##### Document section

Looking out the window this evening, I realise that I missed the seasons change. During August’s last week, I left a green, relatively warm and sunny Ireland to spend just over three amazing weeks exploring the States; returning at the end of September.
It was great to have the opportunity to spend close to an entire month stateside; made possible due to the fact that I was there partly for work. I had lots of meetings with research groups and spent plenty of time working on my laptop in coffee shops but I won’t bore you with those details! Late August was the perfect time to go and the weather was just as dazzling as the trip. It’s not every day as an Irishwoman that you can say you wore shorts and tank tops mid September, unless you’re one of the crazy brave (or just crazy?) ones who consider summer wear as the standard Saturday night Harcourt Street uniform.
Anyway, back to the trip (Did you notice I tend to trail off a lot in my posts and a good ‘anyway‘ in italics always brings us right back? Something I have to work on. Probably.)
This story begins just like many other travel diaries of its kind; at everyone’s favourite place…the airport! I actually love Dublin Airport, as far as one’s love of airports can go. Boston’s airport; Logan International Airport wasn’t too shabby either, but again, we’re not here to discuss overpriced packaged ‘food’ and the promise of free WiFi access for five whole minutes if you hand over your first born. And so off went, on a 7 hour flight to Uncle Sam.
We arrived into Boston on a Thursday evening, where we would spend the next two days. Exciting! Not wanting to burn out on the first evening, we took it easy – a trip to The Cheesecake Factory for burgers, tacos and margaritas marked the beginning of my (just as important) Great American Road Trip eatathon.
Look at this bar we found on the way back to our hotel the first night. I love how Americans do things like this; big, bold, or better yet; super-sized! Impressive screens like this would be really handy here at home, don’t you agree? No ones head would be in your way, you wouldn’t be waiting outside the pub from 11am to secure yourself a seat (knowing all too well that you’ll be incoherent by the time broadcasting starts) and we’d all see the final. Vote for me! For President!
Day two – Cambridge and Boston
A bright Friday morning was our first full day for exploration, and time was on our side. We all woke up around 7am, ready for breakfast and ready for whatever Boston has to offer. It’s good to discover new things on holidays…new cultures, new experiences…new times of the day. 7am isn’t a time I experience very often (so very, very early) so I was particularly energetic. Imagine a spritely morning person on steroids, that presumably everyone hates passionately. That was definitely me. A mood I chose to intensify (to everyone’s detriment) with a large cup of Pibb Xtra to accompany my waffles, bacon and syrup. I refilled it three times. I’m really not used to self service soda machines. That stuff blows my mind. I think we should have access to help ourselves here too, with the exclusion of Nandos, who are already on the self service bandwagon. Vote for me, for President!

##########

* **Job A**
Using the travel post, decide whether each statement agrees with it. Answer yes or no, and quote the words from the post that settle it.
(i) The flight to Boston took seven hours.
(ii) The writer arrived in Boston on a Friday evening.
(iii) The writer refilled the cup of Pibb Xtra three times.
* **Job B**
Answer these questions from the travel post, one per line:
(i) When did the writer return to Ireland?
(ii) Where did the group eat on their first evening in Boston?
(iii) At about what time did everyone wake up on the first full day?

##### Records supplied

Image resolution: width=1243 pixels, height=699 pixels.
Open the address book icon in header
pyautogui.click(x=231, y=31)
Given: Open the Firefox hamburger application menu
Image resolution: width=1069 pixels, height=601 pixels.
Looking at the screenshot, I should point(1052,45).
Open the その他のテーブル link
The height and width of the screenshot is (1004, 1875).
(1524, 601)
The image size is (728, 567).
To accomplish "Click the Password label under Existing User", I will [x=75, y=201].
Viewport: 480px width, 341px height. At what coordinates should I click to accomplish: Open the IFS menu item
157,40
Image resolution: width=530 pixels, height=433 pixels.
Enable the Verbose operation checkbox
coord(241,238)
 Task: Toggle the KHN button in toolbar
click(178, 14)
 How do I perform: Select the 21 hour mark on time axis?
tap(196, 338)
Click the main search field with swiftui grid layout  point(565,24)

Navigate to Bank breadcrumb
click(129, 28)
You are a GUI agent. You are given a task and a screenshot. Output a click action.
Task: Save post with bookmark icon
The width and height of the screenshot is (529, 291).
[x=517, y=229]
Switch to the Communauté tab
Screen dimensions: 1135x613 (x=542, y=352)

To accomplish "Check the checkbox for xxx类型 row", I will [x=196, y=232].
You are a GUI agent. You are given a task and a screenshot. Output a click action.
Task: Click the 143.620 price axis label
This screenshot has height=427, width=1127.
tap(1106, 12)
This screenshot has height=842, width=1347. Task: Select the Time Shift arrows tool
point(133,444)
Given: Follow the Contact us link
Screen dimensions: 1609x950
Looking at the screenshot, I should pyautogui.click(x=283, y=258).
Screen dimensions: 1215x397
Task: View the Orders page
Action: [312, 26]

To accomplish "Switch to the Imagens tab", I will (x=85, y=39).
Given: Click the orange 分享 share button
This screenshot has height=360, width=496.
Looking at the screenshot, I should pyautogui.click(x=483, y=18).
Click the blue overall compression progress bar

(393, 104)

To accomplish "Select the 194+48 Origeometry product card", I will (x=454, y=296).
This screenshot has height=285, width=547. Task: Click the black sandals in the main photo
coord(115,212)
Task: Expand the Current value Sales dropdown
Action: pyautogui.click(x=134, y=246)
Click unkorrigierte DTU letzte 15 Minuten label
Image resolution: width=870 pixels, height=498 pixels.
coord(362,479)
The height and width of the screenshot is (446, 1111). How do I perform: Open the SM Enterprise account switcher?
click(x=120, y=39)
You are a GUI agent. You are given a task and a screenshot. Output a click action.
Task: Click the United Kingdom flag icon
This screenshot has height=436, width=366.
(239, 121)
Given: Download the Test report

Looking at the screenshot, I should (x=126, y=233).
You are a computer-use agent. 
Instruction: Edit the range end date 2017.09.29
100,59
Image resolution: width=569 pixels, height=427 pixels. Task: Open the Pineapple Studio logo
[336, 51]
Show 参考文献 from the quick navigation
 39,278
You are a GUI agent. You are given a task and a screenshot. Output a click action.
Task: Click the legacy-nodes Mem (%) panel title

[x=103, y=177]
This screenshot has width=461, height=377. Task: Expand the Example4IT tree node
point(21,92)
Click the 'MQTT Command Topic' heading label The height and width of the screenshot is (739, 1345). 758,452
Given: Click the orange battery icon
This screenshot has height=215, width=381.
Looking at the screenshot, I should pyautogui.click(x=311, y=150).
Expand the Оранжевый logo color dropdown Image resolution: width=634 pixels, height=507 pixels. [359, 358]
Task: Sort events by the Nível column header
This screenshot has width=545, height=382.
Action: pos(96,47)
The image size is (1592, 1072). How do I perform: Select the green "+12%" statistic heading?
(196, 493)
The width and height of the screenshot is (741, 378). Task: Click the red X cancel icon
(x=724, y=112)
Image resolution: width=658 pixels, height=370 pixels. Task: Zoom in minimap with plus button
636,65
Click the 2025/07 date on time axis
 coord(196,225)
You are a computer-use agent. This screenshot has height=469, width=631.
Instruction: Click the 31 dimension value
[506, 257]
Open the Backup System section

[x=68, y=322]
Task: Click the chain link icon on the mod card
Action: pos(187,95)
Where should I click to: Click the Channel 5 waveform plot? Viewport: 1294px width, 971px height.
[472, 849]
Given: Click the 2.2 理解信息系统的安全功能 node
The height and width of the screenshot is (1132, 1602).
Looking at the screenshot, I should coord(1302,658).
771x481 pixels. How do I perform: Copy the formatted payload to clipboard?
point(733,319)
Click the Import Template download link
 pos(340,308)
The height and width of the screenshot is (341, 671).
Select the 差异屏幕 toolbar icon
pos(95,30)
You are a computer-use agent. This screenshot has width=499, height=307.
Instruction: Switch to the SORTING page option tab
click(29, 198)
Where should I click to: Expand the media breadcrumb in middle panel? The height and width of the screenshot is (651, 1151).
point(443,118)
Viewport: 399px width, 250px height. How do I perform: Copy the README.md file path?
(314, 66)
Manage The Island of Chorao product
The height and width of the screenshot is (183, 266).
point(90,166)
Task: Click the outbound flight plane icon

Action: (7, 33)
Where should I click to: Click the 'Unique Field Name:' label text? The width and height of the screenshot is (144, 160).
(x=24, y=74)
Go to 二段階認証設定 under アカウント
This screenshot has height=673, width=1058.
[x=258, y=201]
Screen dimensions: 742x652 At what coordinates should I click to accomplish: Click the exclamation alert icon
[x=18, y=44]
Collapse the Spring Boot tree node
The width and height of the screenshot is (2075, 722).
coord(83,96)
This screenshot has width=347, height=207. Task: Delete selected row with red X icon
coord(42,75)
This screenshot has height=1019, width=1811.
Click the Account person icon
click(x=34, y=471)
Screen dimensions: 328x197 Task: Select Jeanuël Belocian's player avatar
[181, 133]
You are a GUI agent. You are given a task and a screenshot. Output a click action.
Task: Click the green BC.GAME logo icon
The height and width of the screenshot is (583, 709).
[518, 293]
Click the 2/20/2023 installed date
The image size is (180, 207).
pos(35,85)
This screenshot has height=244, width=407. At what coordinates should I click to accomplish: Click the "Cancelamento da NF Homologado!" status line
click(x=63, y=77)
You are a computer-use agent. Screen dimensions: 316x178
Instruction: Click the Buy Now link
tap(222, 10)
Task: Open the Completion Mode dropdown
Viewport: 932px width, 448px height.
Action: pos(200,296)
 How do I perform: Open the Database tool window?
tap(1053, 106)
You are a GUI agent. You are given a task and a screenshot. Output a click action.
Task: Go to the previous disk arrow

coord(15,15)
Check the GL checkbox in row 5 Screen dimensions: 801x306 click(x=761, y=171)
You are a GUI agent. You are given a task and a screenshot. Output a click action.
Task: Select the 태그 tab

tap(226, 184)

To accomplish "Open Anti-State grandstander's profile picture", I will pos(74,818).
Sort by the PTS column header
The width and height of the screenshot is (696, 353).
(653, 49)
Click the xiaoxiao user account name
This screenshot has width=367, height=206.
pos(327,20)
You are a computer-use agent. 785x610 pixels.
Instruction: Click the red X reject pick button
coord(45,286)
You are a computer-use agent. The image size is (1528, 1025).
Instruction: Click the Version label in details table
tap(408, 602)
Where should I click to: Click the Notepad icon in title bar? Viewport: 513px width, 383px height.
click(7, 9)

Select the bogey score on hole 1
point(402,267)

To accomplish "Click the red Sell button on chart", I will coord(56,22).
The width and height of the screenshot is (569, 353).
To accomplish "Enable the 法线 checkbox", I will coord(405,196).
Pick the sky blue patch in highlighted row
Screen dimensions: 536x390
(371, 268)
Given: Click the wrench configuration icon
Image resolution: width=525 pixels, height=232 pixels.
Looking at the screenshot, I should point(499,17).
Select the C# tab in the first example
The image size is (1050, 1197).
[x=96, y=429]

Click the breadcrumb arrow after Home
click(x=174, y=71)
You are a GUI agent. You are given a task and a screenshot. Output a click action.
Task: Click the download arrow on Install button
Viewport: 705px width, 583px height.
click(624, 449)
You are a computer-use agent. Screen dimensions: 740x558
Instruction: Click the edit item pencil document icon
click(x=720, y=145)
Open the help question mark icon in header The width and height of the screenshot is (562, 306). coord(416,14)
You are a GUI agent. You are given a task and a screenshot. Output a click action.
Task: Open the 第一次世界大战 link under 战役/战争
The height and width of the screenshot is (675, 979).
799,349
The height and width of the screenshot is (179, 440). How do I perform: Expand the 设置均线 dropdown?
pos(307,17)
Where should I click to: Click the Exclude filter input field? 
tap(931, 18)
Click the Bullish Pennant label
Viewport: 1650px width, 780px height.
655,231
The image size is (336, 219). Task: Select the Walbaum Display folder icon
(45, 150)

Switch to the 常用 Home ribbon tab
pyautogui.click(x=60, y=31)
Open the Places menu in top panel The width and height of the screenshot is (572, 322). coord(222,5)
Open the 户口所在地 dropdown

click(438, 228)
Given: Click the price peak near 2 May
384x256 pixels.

##########

* **Correct response A**
(i) Yes: "on a 7 hour flight to Uncle Sam"
(ii) No: "We arrived into Boston on a Thursday evening"
(iii) Yes: "I refilled it three times."

* **Correct response B**
(i) At the end of September
(ii) The Cheesecake Factory
(iii) Around 7am